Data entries
#####
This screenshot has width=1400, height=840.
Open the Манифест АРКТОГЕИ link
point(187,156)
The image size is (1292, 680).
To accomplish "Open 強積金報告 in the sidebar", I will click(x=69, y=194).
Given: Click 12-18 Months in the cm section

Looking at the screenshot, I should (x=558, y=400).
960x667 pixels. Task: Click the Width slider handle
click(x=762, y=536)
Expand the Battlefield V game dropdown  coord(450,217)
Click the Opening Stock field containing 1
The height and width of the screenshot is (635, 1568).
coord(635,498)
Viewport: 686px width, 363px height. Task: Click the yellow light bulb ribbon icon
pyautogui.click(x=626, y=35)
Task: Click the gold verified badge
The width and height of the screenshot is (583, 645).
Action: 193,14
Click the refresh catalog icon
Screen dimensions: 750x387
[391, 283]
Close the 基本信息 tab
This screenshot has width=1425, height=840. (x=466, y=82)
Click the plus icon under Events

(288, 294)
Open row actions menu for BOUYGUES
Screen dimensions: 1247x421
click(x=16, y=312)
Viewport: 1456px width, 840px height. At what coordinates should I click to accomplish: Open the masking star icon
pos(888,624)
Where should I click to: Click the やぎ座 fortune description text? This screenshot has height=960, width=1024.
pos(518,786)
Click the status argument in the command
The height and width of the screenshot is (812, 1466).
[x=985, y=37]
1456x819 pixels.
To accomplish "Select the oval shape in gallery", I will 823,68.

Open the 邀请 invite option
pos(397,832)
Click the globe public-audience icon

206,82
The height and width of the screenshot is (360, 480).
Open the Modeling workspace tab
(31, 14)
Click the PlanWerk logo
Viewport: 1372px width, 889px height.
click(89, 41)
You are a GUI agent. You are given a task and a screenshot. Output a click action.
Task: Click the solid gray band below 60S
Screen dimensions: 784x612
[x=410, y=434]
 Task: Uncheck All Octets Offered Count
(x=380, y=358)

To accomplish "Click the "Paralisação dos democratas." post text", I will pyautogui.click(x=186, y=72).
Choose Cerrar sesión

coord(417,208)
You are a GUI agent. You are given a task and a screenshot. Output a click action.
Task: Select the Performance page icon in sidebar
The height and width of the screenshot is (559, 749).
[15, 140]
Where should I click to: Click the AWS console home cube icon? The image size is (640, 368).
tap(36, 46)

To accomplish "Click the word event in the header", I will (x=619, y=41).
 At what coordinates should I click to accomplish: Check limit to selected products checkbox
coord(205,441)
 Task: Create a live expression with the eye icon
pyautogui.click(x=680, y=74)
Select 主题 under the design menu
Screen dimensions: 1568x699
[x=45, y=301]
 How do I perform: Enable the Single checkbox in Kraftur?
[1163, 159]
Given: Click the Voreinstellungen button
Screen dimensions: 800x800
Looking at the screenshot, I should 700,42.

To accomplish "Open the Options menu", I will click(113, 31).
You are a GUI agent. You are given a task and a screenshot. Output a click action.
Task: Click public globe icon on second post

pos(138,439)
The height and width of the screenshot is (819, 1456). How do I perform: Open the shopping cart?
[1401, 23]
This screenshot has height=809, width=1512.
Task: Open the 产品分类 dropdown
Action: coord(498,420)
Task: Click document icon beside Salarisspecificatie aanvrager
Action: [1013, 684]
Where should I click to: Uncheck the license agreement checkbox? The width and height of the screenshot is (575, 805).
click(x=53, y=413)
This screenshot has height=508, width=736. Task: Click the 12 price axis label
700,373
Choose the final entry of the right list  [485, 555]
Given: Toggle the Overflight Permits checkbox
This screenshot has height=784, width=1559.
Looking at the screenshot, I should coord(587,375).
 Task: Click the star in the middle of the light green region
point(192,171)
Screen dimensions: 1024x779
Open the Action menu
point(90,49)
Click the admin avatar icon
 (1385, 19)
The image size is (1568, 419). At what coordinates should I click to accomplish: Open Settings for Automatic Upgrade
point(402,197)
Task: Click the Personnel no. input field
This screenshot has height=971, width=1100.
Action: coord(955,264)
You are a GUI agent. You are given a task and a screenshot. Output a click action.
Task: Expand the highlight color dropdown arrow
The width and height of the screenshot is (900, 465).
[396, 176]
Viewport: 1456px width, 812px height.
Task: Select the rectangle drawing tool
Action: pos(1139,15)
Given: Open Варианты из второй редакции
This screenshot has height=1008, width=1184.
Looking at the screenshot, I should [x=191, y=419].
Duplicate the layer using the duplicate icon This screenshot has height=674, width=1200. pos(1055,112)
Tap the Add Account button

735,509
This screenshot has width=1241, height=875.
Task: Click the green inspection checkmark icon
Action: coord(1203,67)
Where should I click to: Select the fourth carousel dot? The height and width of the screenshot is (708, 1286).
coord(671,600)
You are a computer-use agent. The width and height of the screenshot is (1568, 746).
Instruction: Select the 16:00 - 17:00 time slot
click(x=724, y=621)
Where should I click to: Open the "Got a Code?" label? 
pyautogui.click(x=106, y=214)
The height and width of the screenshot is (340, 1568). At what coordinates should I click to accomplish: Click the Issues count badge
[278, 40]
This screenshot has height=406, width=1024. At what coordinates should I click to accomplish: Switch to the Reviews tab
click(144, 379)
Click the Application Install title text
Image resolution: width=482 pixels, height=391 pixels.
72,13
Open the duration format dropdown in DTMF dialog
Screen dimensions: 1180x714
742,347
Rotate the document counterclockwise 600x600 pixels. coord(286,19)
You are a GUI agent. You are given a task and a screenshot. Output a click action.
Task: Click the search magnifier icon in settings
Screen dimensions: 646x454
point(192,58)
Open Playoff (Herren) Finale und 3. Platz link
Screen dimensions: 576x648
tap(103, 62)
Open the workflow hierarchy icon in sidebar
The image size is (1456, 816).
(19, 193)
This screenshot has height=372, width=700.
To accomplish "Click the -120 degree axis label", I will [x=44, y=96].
#####
**Task details:** Retype each of the lines above verbatim, covering every entry.

**Task result:**
This screenshot has width=1400, height=840.
Open the Манифест АРКТОГЕИ link
point(187,156)
The image size is (1292, 680).
To accomplish "Open 強積金報告 in the sidebar", I will click(x=69, y=194).
Given: Click 12-18 Months in the cm section

Looking at the screenshot, I should (x=558, y=400).
960x667 pixels. Task: Click the Width slider handle
click(x=762, y=536)
Expand the Battlefield V game dropdown  coord(450,217)
Click the Opening Stock field containing 1
The height and width of the screenshot is (635, 1568).
coord(635,498)
Viewport: 686px width, 363px height. Task: Click the yellow light bulb ribbon icon
pyautogui.click(x=626, y=35)
Task: Click the gold verified badge
The width and height of the screenshot is (583, 645).
Action: 193,14
Click the refresh catalog icon
Screen dimensions: 750x387
[391, 283]
Close the 基本信息 tab
This screenshot has width=1425, height=840. (x=466, y=82)
Click the plus icon under Events

(288, 294)
Open row actions menu for BOUYGUES
Screen dimensions: 1247x421
click(x=16, y=312)
Viewport: 1456px width, 840px height. At what coordinates should I click to accomplish: Open the masking star icon
pos(888,624)
Where should I click to: Click the やぎ座 fortune description text? This screenshot has height=960, width=1024.
pos(518,786)
Click the status argument in the command
The height and width of the screenshot is (812, 1466).
[x=985, y=37]
1456x819 pixels.
To accomplish "Select the oval shape in gallery", I will 823,68.

Open the 邀请 invite option
pos(397,832)
Click the globe public-audience icon

206,82
The height and width of the screenshot is (360, 480).
Open the Modeling workspace tab
(31, 14)
Click the PlanWerk logo
Viewport: 1372px width, 889px height.
click(89, 41)
You are a GUI agent. You are given a task and a screenshot. Output a click action.
Task: Click the solid gray band below 60S
Screen dimensions: 784x612
[x=410, y=434]
 Task: Uncheck All Octets Offered Count
(x=380, y=358)

To accomplish "Click the "Paralisação dos democratas." post text", I will pyautogui.click(x=186, y=72).
Choose Cerrar sesión

coord(417,208)
You are a GUI agent. You are given a task and a screenshot. Output a click action.
Task: Select the Performance page icon in sidebar
The height and width of the screenshot is (559, 749).
[15, 140]
Where should I click to: Click the AWS console home cube icon? The image size is (640, 368).
tap(36, 46)

To accomplish "Click the word event in the header", I will (x=619, y=41).
 At what coordinates should I click to accomplish: Check limit to selected products checkbox
coord(205,441)
 Task: Create a live expression with the eye icon
pyautogui.click(x=680, y=74)
Select 主题 under the design menu
Screen dimensions: 1568x699
[x=45, y=301]
 How do I perform: Enable the Single checkbox in Kraftur?
[1163, 159]
Given: Click the Voreinstellungen button
Screen dimensions: 800x800
Looking at the screenshot, I should 700,42.

To accomplish "Open the Options menu", I will click(113, 31).
You are a GUI agent. You are given a task and a screenshot. Output a click action.
Task: Click public globe icon on second post

pos(138,439)
The height and width of the screenshot is (819, 1456). How do I perform: Open the shopping cart?
[1401, 23]
This screenshot has height=809, width=1512.
Task: Open the 产品分类 dropdown
Action: coord(498,420)
Task: Click document icon beside Salarisspecificatie aanvrager
Action: [1013, 684]
Where should I click to: Uncheck the license agreement checkbox? The width and height of the screenshot is (575, 805).
click(x=53, y=413)
This screenshot has height=508, width=736. Task: Click the 12 price axis label
700,373
Choose the final entry of the right list  [485, 555]
Given: Toggle the Overflight Permits checkbox
This screenshot has height=784, width=1559.
Looking at the screenshot, I should coord(587,375).
 Task: Click the star in the middle of the light green region
point(192,171)
Screen dimensions: 1024x779
Open the Action menu
point(90,49)
Click the admin avatar icon
 (1385, 19)
The image size is (1568, 419). At what coordinates should I click to accomplish: Open Settings for Automatic Upgrade
point(402,197)
Task: Click the Personnel no. input field
This screenshot has height=971, width=1100.
Action: coord(955,264)
You are a GUI agent. You are given a task and a screenshot. Output a click action.
Task: Expand the highlight color dropdown arrow
The width and height of the screenshot is (900, 465).
[396, 176]
Viewport: 1456px width, 812px height.
Task: Select the rectangle drawing tool
Action: pos(1139,15)
Given: Open Варианты из второй редакции
This screenshot has height=1008, width=1184.
Looking at the screenshot, I should [x=191, y=419].
Duplicate the layer using the duplicate icon This screenshot has height=674, width=1200. pos(1055,112)
Tap the Add Account button

735,509
This screenshot has width=1241, height=875.
Task: Click the green inspection checkmark icon
Action: coord(1203,67)
Where should I click to: Select the fourth carousel dot? The height and width of the screenshot is (708, 1286).
coord(671,600)
You are a computer-use agent. The width and height of the screenshot is (1568, 746).
Instruction: Select the 16:00 - 17:00 time slot
click(x=724, y=621)
Where should I click to: Open the "Got a Code?" label? 
pyautogui.click(x=106, y=214)
The height and width of the screenshot is (340, 1568). At what coordinates should I click to accomplish: Click the Issues count badge
[278, 40]
This screenshot has height=406, width=1024. At what coordinates should I click to accomplish: Switch to the Reviews tab
click(144, 379)
Click the Application Install title text
Image resolution: width=482 pixels, height=391 pixels.
72,13
Open the duration format dropdown in DTMF dialog
Screen dimensions: 1180x714
742,347
Rotate the document counterclockwise 600x600 pixels. coord(286,19)
You are a GUI agent. You are given a task and a screenshot. Output a click action.
Task: Click the search magnifier icon in settings
Screen dimensions: 646x454
point(192,58)
Open Playoff (Herren) Finale und 3. Platz link
Screen dimensions: 576x648
tap(103, 62)
Open the workflow hierarchy icon in sidebar
The image size is (1456, 816).
(19, 193)
This screenshot has height=372, width=700.
To accomplish "Click the -120 degree axis label", I will [x=44, y=96].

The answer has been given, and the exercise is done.